It costed me nothing to have my dog evaluated for IPO. Maybe you can just visit your local club and have a casual meet up like me. I told the IPO director my observations of my dog, then the IPO director saw the dog, saw how she reacted to the environment and told me right away why she is not a good candidate.


----------



## scarfish (Apr 9, 2013)

not all GSDs are cut out for protection training. my dog is a timid dud when it comes to that. our trainer is honest and won't charge us for doing training she would suck at. instead we do rally and agility. there's a lot of different things to get into and not all dogs are cut out for all of them.


----------



## Moriah (May 20, 2014)

I saw that my boy was dog reactive at an early age--11 weeks. Fantastic dog with all kinds of people, noises, equipment, etc. On this forum I learned about doing exercises from Control Unleashed and worked on a lot of engagement. I walked early morning and just before sundown on 35 ft. lunge line and harness. One park is better in the morning for avoiding dogs and a different one in the pm. I avoided other dogs on purpose so as not to make the situation worse.
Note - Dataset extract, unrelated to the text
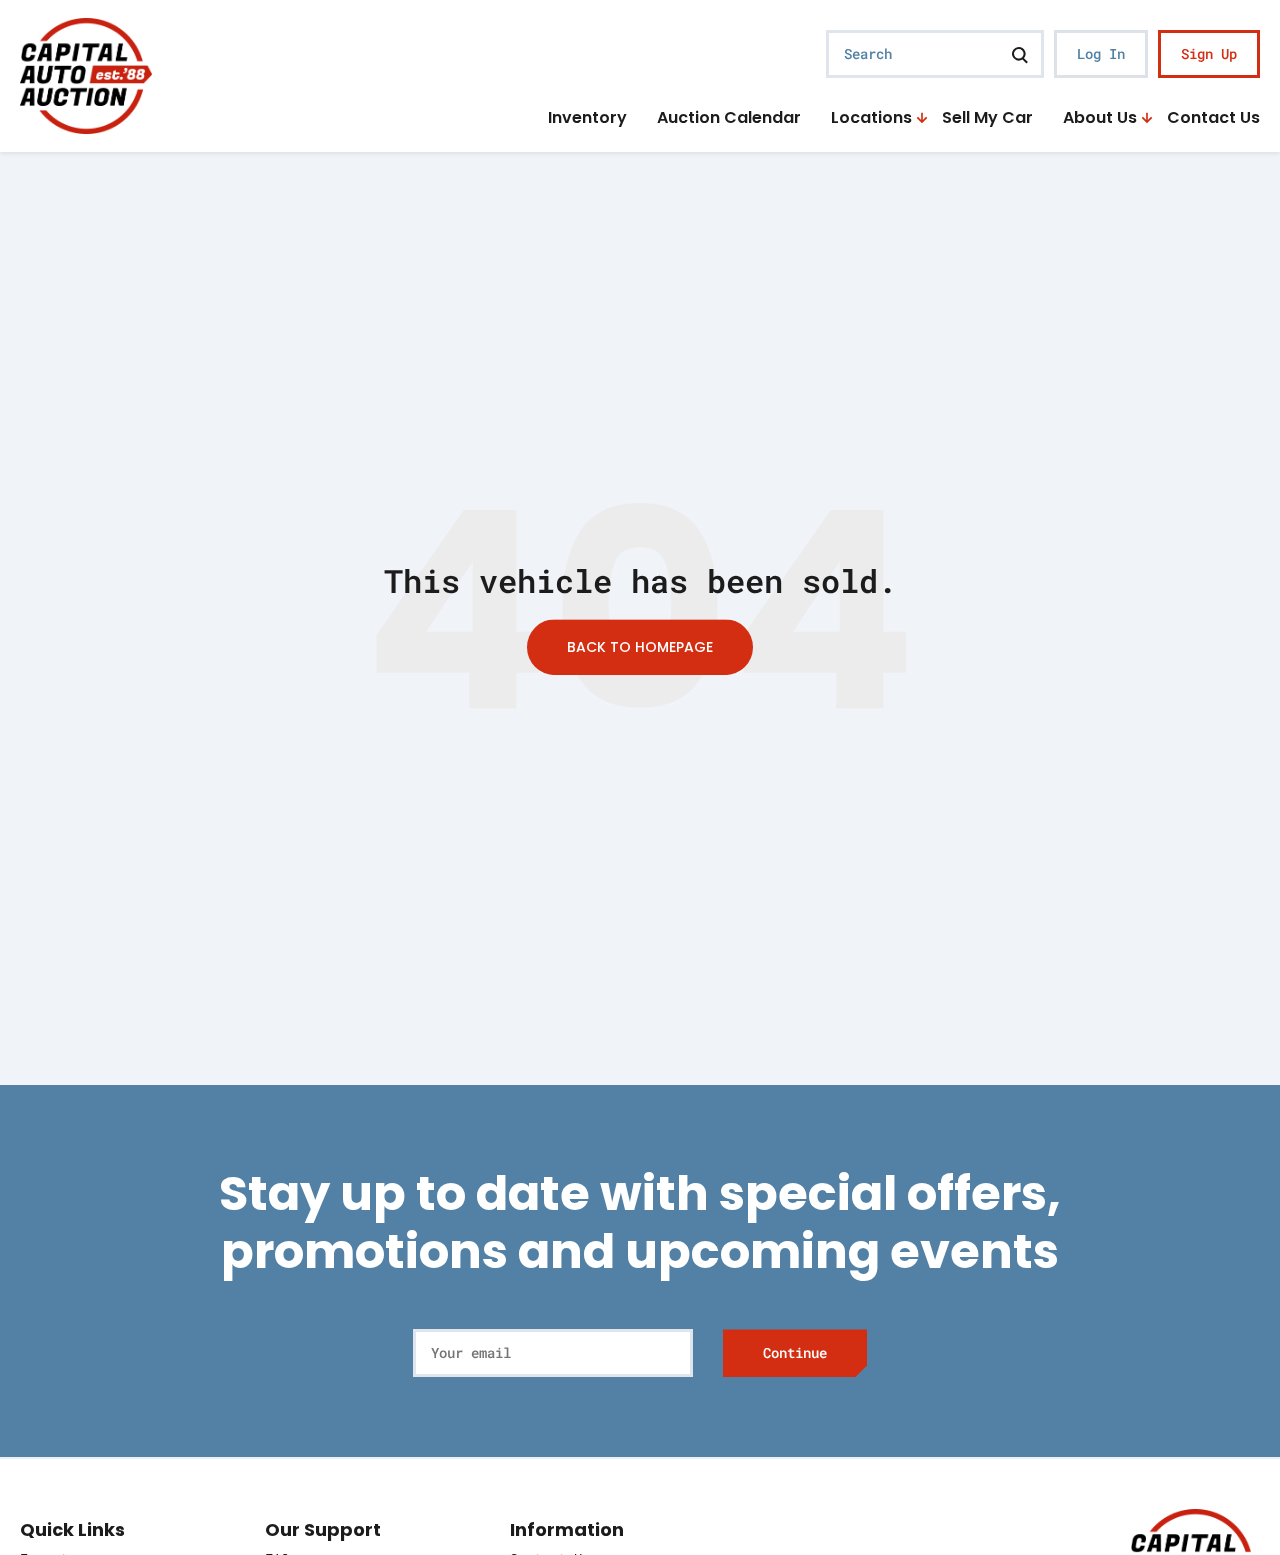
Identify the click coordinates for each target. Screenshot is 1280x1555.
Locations (871, 118)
When I went places where there were dogs, like the feed store, I corrected him with a prong collar which suppressed the barking and lunging.

I waited until I had lots of engagement behind us and signed up for a basic obedience class at 8.5 months with other dogs. He is reactive, but settles quickly because of the exercise (games) I did in Control Unleashed. I am also going to take a Reactive Rover class in January to counter condition. I slept in late today and went to the park later than usual. He knows that if he sees another dog in the distance to come back to me and I will give him lots of treats.

If a dog is too close, he's an embarrassing maniac. That's why we are taking classes specifically for dog reactivity.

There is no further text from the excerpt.